1. A power control device comprising:

a heater configured to generate heat by being supplied with an AC voltage;

a zero-cross detecting unit configured to detect a zero-cross point of the AC voltage;

a triac configured to switch a conduction state in which the AC voltage is supplied to the heater and a non-conduction in which supply of the AC voltage to the heater is cut off;

a supplying unit configured to supply a current to the triac; and

a controlling unit configured to control a state of the triac by outputting a control signal,

wherein the controlling unit controls the state of the triac by outputting the control signal in a control period in which a plurality of half-waves of the AC voltage with a first polarity and a plurality of half-waves of the AC voltage with a second polarity different from the first polarity constitute one period of control,

wherein the supplying unit discharges an electric charge when the control signal is outputted in the half-wave of each of the first polarity and the second polarity and charges the electric charge when the control signal is not outputted in the half-wave of the first polarity,

wherein the controlling unit outputs:

in a first half-wave, a first control signal on the basis of the zero-cross point as a reference and a second control signal in a first phase different in timing from the first control signal, and

in a second half-wave, a third control signal on the basis of the zero-cross point as a reference and a fourth control signal in a second phase different in timing from the second control signal, and

wherein the first phase and the second phase are different from each other.

2. A power control device according to claim 1, wherein the controlling unit outputs the second control signal in the half-wave of the second polarity in the control period and outputs the fourth control signal in the half-wave of the first polarity in the control period.

3. A power control device according to claim 1, wherein the controlling unit outputs the second control signal or the fourth control signal at a random timing on the basis of the zero-cross point as a reference for each of the half-waves in the control period.

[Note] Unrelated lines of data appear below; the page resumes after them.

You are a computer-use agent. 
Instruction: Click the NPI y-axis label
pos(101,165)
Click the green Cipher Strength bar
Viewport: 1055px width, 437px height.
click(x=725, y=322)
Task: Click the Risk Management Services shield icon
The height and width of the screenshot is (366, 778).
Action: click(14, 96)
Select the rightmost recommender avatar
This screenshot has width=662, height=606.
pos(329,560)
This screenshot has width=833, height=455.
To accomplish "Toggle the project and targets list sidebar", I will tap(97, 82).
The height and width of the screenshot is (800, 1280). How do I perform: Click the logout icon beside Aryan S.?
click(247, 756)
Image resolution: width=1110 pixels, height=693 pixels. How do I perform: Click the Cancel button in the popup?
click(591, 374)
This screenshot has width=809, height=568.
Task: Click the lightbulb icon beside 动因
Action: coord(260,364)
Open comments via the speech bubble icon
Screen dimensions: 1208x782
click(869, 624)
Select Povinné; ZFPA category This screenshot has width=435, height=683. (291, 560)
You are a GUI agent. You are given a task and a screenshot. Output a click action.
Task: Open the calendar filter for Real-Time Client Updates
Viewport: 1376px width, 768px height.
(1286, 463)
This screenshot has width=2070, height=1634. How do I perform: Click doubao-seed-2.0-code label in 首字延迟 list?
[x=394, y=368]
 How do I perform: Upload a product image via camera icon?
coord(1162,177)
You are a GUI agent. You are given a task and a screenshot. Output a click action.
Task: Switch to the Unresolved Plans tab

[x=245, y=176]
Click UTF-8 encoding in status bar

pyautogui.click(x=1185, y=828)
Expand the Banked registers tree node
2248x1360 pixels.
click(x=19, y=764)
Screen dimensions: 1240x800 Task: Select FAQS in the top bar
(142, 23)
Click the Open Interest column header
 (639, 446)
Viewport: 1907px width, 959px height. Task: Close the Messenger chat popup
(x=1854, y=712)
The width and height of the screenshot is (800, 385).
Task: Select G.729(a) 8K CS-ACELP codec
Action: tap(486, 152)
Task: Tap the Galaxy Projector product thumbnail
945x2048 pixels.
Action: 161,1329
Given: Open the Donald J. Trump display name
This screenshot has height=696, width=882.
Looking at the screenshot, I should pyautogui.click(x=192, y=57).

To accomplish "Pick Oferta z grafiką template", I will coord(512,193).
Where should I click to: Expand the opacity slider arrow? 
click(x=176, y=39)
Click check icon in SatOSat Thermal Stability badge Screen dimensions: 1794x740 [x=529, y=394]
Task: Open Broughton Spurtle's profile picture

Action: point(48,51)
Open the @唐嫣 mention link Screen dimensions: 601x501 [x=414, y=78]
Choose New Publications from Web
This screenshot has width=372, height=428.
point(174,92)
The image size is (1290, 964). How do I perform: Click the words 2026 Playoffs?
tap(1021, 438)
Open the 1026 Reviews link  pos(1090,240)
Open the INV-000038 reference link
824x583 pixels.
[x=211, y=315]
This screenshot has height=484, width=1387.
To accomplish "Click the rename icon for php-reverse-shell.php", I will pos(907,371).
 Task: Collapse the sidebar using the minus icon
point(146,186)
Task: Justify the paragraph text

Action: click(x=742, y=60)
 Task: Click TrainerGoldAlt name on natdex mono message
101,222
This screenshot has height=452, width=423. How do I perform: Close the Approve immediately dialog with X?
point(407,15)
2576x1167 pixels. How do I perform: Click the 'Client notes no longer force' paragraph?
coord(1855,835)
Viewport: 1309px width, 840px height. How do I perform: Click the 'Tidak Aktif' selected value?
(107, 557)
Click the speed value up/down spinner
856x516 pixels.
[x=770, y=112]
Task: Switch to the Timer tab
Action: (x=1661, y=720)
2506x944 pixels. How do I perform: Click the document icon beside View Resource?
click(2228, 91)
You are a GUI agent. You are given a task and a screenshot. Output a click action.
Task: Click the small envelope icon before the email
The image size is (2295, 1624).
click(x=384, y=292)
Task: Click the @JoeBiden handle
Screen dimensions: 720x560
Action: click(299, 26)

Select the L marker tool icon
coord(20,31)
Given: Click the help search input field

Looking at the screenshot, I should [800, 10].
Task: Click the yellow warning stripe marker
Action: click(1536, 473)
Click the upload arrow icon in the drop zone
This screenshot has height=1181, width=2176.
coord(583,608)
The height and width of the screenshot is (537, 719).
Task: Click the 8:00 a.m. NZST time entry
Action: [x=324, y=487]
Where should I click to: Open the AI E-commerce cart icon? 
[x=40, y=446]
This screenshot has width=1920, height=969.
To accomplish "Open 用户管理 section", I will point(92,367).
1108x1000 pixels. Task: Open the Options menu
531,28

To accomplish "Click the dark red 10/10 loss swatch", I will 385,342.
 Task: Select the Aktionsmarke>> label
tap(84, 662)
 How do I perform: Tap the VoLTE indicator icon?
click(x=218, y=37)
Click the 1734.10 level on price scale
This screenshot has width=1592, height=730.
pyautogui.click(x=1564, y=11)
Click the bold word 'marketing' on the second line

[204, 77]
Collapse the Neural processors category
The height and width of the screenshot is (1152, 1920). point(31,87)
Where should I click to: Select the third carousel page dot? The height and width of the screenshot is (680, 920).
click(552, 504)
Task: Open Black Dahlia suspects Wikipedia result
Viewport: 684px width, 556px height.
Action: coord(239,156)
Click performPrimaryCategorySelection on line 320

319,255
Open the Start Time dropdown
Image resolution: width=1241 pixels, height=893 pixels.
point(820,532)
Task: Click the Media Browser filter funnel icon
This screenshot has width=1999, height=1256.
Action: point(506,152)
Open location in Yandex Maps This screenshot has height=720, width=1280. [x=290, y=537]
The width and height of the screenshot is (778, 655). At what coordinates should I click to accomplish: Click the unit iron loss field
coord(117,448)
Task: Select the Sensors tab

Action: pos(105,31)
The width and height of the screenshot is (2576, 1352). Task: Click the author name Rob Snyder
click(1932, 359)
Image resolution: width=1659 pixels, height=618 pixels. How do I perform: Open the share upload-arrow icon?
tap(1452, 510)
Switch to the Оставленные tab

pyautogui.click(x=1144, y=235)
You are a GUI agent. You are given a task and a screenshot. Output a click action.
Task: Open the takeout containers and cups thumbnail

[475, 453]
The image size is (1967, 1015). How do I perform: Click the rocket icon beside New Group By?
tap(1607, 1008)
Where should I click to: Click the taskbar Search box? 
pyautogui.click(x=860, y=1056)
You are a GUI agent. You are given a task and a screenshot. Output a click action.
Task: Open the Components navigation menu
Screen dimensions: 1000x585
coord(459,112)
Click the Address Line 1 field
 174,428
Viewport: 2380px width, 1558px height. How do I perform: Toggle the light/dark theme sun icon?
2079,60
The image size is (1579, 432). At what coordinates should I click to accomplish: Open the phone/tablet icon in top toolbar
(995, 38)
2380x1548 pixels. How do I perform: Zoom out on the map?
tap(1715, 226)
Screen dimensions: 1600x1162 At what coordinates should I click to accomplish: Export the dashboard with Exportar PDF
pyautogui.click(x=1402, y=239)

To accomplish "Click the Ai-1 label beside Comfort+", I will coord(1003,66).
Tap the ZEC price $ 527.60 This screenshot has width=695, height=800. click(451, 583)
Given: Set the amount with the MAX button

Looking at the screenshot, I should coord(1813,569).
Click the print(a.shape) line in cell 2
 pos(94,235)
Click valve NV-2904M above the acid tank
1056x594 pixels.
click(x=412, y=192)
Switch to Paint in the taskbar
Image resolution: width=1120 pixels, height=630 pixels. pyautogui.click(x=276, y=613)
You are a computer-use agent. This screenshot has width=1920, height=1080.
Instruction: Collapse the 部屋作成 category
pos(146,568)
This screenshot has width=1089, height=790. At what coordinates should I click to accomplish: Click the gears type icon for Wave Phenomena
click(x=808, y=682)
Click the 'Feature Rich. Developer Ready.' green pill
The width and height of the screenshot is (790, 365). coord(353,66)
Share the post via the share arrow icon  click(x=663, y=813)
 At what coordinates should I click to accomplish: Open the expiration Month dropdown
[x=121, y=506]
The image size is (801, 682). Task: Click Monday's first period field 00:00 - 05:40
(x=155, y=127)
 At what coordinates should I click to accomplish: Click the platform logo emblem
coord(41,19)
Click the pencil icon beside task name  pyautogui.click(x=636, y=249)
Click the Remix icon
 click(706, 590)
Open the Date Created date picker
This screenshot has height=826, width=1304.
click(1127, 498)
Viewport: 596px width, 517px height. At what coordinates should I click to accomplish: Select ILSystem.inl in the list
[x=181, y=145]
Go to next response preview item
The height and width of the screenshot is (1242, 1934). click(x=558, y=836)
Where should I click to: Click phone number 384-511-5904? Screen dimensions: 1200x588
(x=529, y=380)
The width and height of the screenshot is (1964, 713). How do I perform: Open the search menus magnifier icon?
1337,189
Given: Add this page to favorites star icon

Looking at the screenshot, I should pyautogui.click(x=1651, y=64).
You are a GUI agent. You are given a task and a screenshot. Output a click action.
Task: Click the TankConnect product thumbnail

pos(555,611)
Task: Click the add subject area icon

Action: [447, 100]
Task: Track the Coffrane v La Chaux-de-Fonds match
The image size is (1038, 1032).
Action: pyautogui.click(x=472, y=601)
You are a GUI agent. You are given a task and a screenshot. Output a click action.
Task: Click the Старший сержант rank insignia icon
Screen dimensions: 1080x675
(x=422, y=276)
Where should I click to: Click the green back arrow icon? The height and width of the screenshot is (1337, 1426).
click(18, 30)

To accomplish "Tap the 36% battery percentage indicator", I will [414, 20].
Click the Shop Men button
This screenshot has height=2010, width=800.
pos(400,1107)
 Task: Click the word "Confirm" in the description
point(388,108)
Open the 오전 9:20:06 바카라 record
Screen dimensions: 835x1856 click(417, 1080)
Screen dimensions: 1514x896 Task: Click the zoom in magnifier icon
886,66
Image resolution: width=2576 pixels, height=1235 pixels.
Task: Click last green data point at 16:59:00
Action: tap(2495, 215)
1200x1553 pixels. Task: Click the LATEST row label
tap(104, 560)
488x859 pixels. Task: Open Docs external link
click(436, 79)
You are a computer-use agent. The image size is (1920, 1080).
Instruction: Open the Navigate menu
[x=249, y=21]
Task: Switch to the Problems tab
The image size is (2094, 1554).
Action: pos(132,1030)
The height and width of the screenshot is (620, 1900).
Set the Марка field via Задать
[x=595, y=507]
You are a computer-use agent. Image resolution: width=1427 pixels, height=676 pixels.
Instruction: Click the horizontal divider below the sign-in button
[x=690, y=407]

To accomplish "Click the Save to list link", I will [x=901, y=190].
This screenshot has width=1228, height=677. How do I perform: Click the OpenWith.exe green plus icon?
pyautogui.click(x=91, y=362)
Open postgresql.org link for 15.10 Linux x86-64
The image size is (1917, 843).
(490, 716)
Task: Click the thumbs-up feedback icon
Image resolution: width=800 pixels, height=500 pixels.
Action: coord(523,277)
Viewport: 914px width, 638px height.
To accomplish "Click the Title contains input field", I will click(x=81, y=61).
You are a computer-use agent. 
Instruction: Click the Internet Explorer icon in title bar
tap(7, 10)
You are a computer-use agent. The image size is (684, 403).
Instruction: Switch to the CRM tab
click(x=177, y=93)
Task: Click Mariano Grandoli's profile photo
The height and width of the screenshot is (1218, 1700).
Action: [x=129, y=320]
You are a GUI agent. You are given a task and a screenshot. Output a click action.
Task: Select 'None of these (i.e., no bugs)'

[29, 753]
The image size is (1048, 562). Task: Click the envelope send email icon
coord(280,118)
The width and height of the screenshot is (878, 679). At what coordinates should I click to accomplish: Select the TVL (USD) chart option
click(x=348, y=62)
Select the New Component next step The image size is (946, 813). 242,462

4. A power control device comprising:

a heater configured to generate heat by being supplied with an AC voltage;

a zero-cross detecting unit configured to detect a zero-cross point of the AC voltage;

a triac configured to switch a conduction state in which the AC voltage is supplied to the heater and a non-conduction in which supply of the AC voltage to the heater is cut off;

a supplying unit configured to supply a current to the triac; and

a controlling unit configured to control a state of the triac by outputting a control signal,

wherein the controlling unit controls the state of the triac by outputting the control signal in a control period in which a plurality of half-waves of the AC voltage with a first polarity and a plurality of half-waves of the AC voltage with a second polarity different from the first polarity constitute one period of control,

wherein the supplying unit discharges an electric charge when the control signal is outputted in the half-wave of each of the first polarity and the second polarity and charges the electric charge when the control signal is not outputted in the half-wave of the first polarity,

wherein the controlling unit outputs the control signal a first number of times in a first half-wave and outputs the control signal a second number of times in a second half-wave, and

wherein the first number of times and the second number of times are different from each other.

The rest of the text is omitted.